Task item: What is needed is an exact copy of every line from the one containing "You are a computer-use agent." through the end of the entries; please set it down without any pictures.

(Stored items)
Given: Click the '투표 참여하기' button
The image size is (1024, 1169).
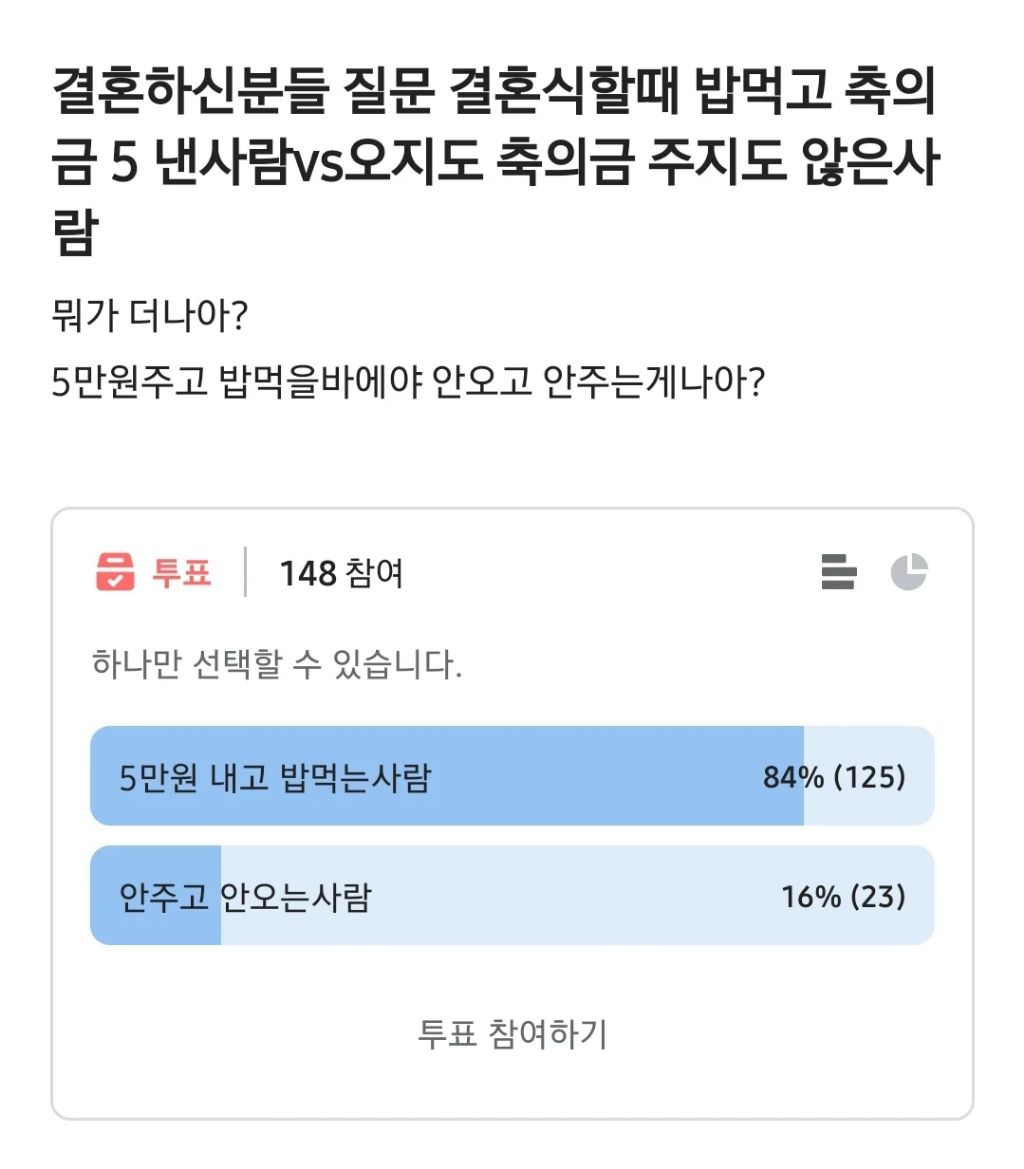Looking at the screenshot, I should coord(512,1034).
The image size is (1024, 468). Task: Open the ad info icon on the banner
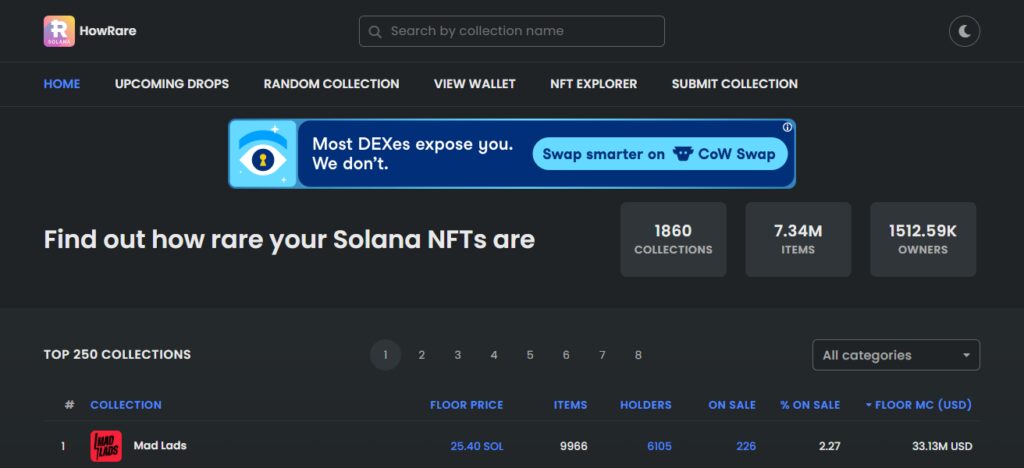(x=787, y=127)
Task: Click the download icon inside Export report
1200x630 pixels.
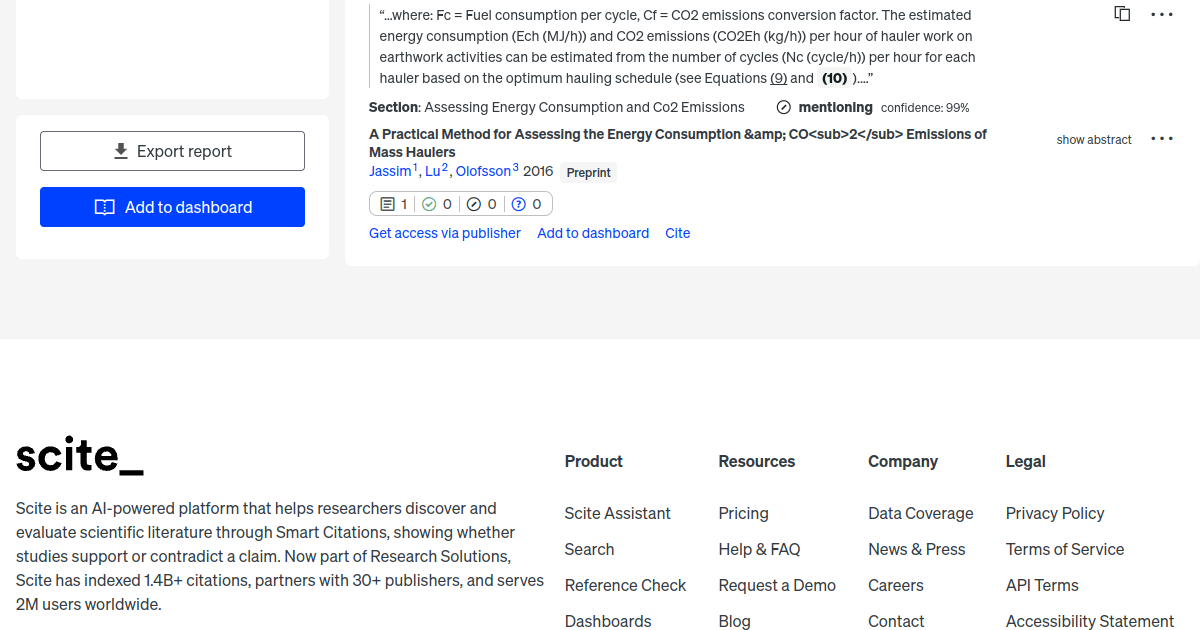Action: [121, 150]
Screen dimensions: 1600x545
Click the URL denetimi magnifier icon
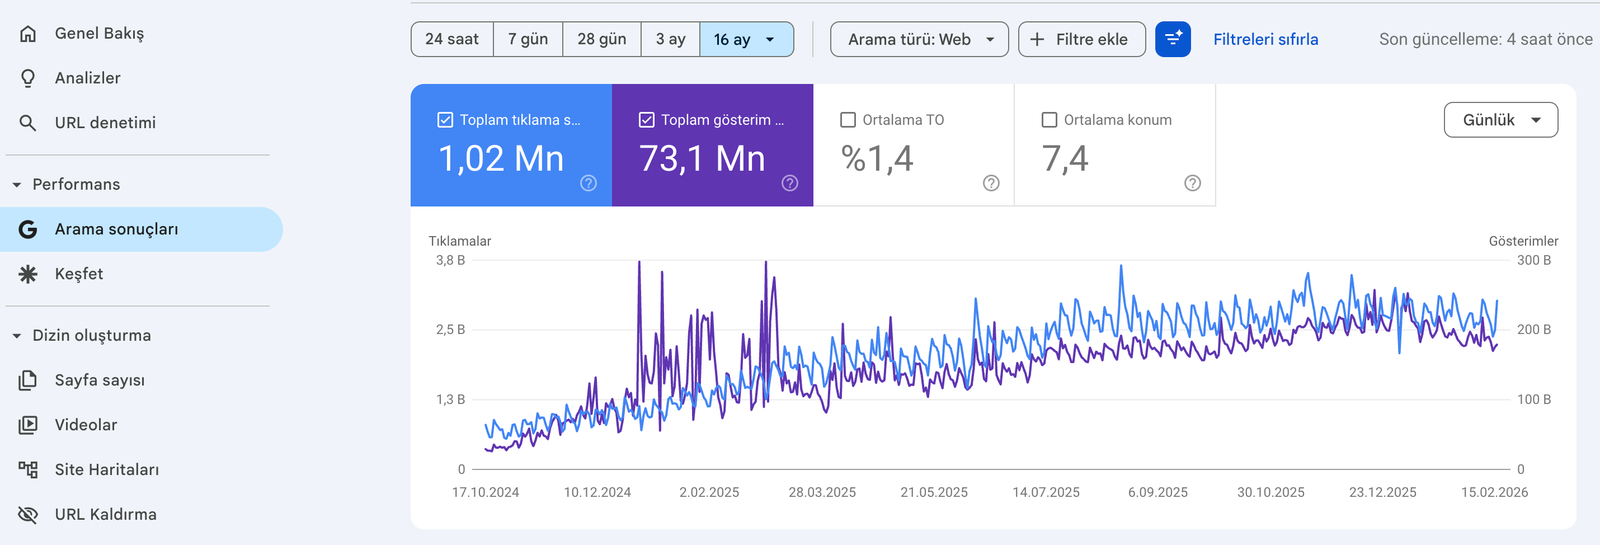tap(28, 123)
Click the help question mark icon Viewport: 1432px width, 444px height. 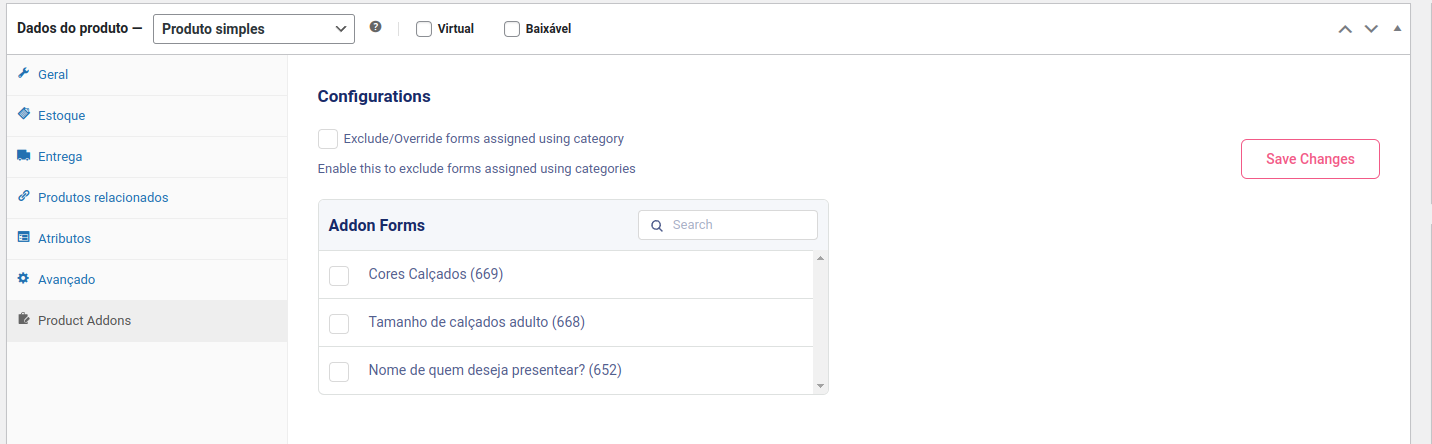pos(375,27)
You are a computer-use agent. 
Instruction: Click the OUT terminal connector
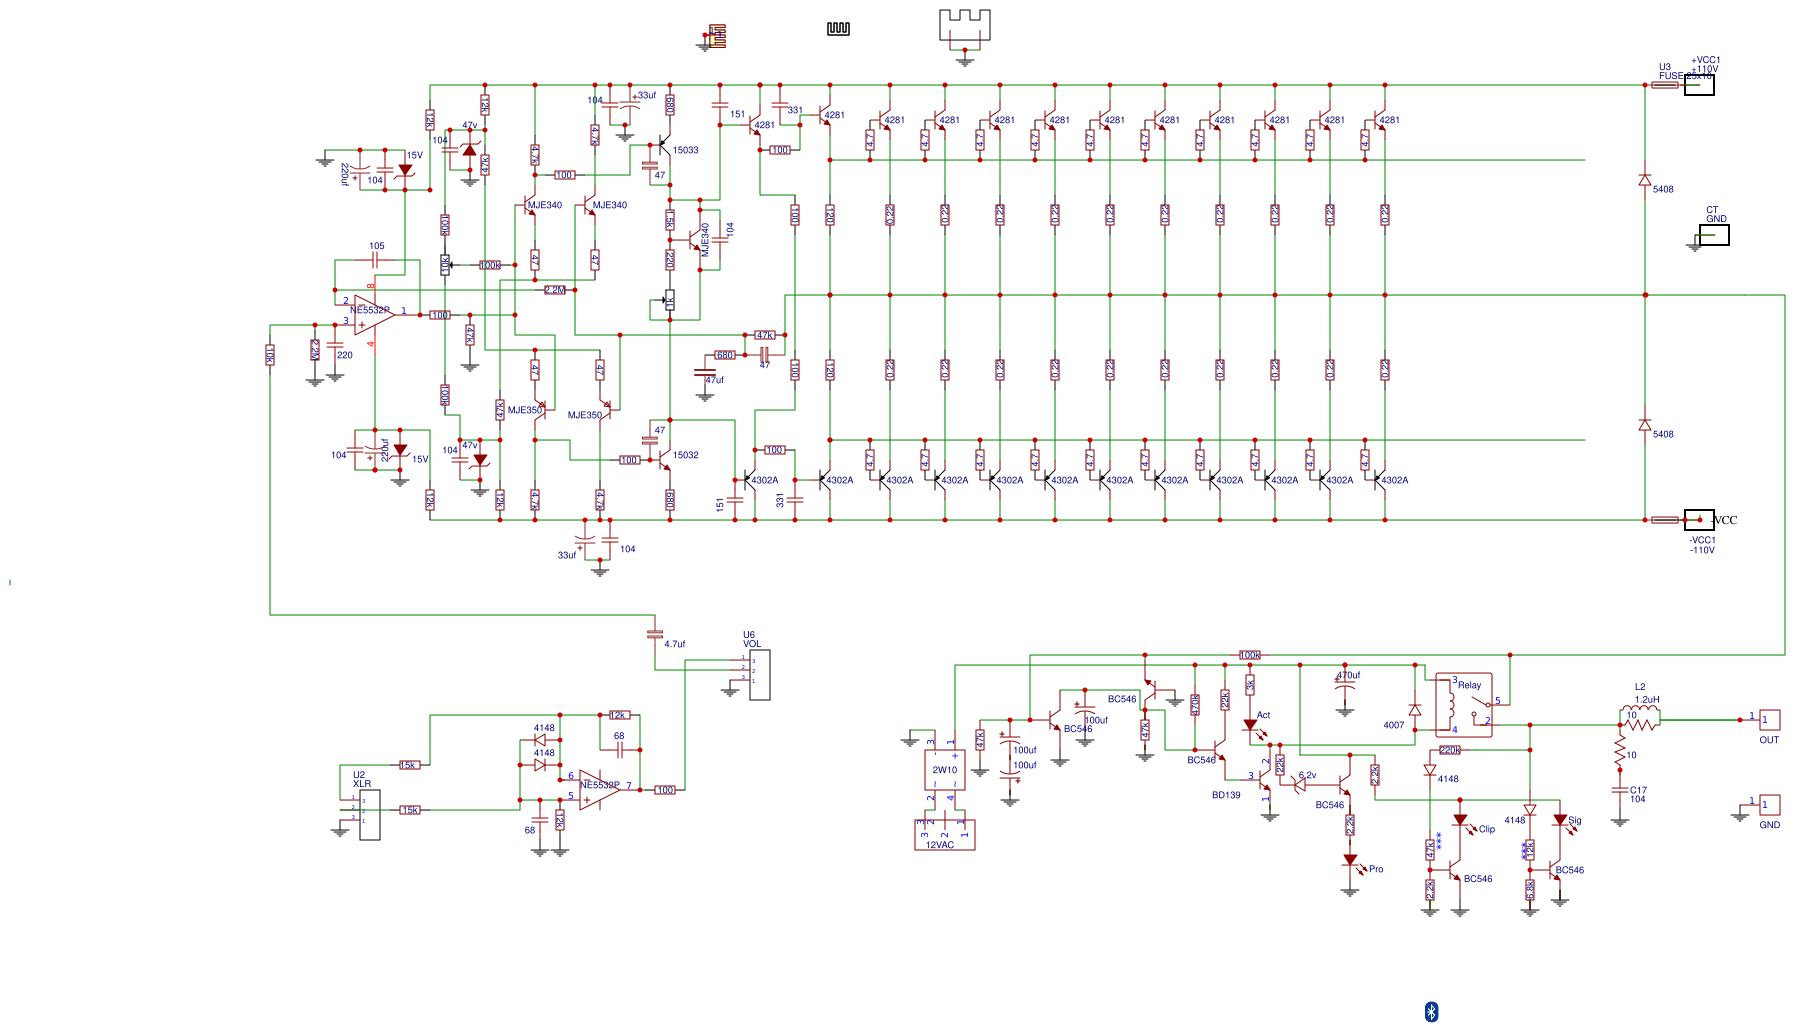click(x=1769, y=720)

Your solution:
You are a computer-use agent. 
Instruction: Click the OUT terminal connector
click(x=1769, y=720)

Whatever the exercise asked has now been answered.